The novel accurately reflects Bronson Alcott's principles, notably his belief that boys and girls of all races had a right to education and his wish to follow a vegetarian diet. It presents the young Mrs March as a fiery character with strong verbal and physical expressions of anger.

==Sources==
The character of March is based in part on Alcott's father, Amos Bronson Alcott, who was a teacher and abolitionist. Brooks used as source materials Mr. Alcott's letters and journals, and the writings of Henry David Thoreau and Ralph Waldo Emerson, who were friends of the Alcott family. Thoreau and Emerson also appear in the novel as secondary characters and friends of the Marches.

==Commentary==
Teresa Nielsen Hayden has compared the novel to fan fiction, saying that the only difference is that Brooks, Alcott, and publisher Viking Press are "dreadfully respectable." Nielsen Hayden believes that creating fan fiction is "a basic impulse."
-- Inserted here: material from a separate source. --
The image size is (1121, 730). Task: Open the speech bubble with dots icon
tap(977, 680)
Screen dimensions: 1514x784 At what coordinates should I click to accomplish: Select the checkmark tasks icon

In an NPR interview by Melissa Block, Brooks reveals that a more physical connection to the Civil War was her inspiration for the novel. "The author lives near the site of the battle where, on Oct. 21, 1861, on a steep bluff overlooking the Potomac River, Union forces were flanked and routed by Confederate troops. The discovery of a Union soldier's belt buckle in the Civil War-era courtyard of Brooks' home provided the germ of the novel."